La autoimputación de sectarismo con que el Gobierno quiso dar explicación a los resultados de las elecciones seccionales resulta ser válida no solo para caracterizar la derrota electoral del 23F, sino que se constituye en el rasgo que mejor define a los regímenes del ala bolivariana del continente. La forma en que estos grupos políticos en el poder miran a todo aquel que pueda disputarles su espacio es sectaria y genera una polarización antidemocrática que puede desembocar en escenarios violentos como el que se observa actualmente en Venezuela.

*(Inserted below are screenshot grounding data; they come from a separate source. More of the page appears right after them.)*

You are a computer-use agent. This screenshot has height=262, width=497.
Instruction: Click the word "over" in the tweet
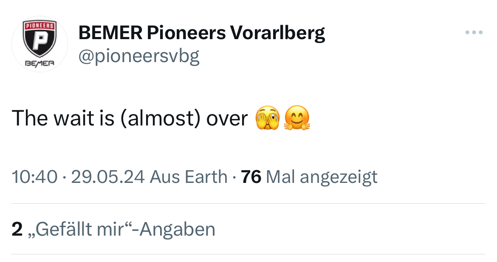pos(227,118)
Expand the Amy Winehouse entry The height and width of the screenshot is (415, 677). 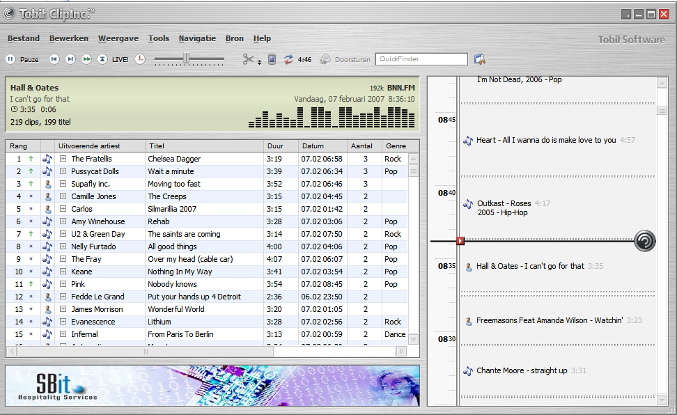[63, 221]
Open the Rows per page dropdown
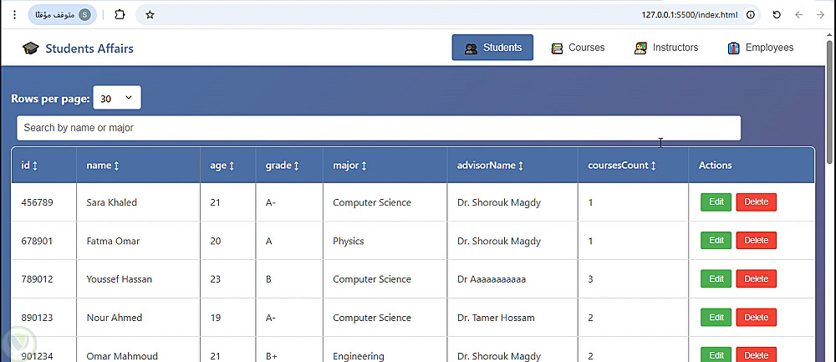Viewport: 836px width, 362px height. click(x=117, y=98)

El sectarismo es el mecanismo mediante el cual la mirada revolucionaria divide a las personas entre los “nuestros” y los “otros”. Mientras los nuestros tienen “las manos limpias, las mentes lúcidas y los corazones ardientes”, los otros son portadores del mal y merecen todo tipo de apelativos. Lo de la “derecha fascista”, que caracteriza al discurso chavista y que ha empezado a usarse peligrosamente en nuestro país para calificar a la oposición, es apenas uno de los epítetos, y no el más insultante, que usa la retórica revolucionaria.

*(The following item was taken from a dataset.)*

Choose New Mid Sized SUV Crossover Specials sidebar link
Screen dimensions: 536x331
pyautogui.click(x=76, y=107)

El sectarismo no reconoce la instituciona lidad democrática en aquello que hace referencia a la defensa de los derechos y sus garantías; si a los otros se los concibe como portadores del mal, su acción será la exclusión del adversario, al cual mira como enemigo que debe ser aniquilado. Convencido de sus razones, el sectarismo no está dispuesto a concebir la posibilidad de la alternancia en la gestión del poder, porque ello amenazaría la consecución de los logros y la realización del ‘proyecto’. La institucionalidad que garantiza la pluralidad de voces y de actores como pertenecientes a la vida política, debe ser sacrificada si ella puede permitir el acceso al poder de aquellos que son portadores del mal. Los regímenes que adhieren a la Alba miran la política atravesada por un maniqueísmo ideológico y moral que termina arrasando con los derechos fundamentales.

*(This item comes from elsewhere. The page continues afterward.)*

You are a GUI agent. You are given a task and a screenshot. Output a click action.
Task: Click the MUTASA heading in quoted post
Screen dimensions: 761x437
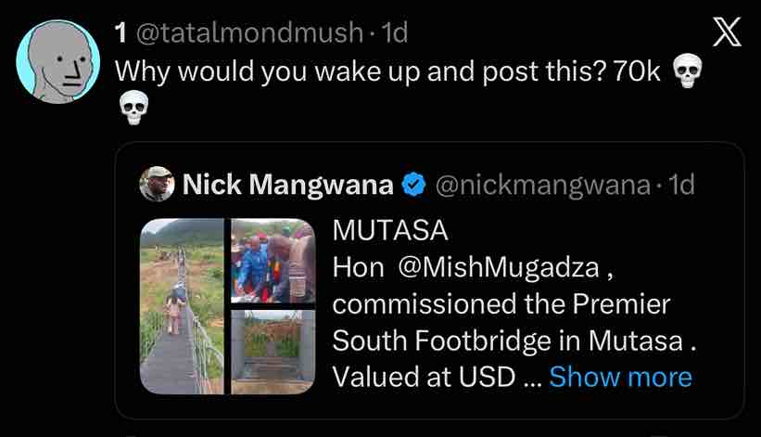[x=376, y=231]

El fenómeno es aún más claro en la Venezuela de Maduro, donde las instituciones de defensa de los derechos han sido virtualmente arrasadas, al punto de generar una situación de inminente guerra civil.
El sectarismo se expande regionalmente hacia instancias como la OEA y la Unasur, que parecen haber sucumbido a su lógica.
Partidos, movimientos y regímenes que en otras condiciones hubieran denunciado la supresión de los derechos en Venezuela hoy permanecen callados.
Sorprende que países como Brasil y Argentina, quienes deberían liderar la defensa de la democracia en la región, parecen doblegarse frente a sus compromisos económicos con el Régimen venezolano; sectarismo e intereses inmediatistas confluyen perversamente frente a las graves afectaciones a la vigencia de los derechos fundamentales en ese país.
El desenlace de este conflicto no solo compromete a Venezuela, sino a la democracia en el conjunto de la región.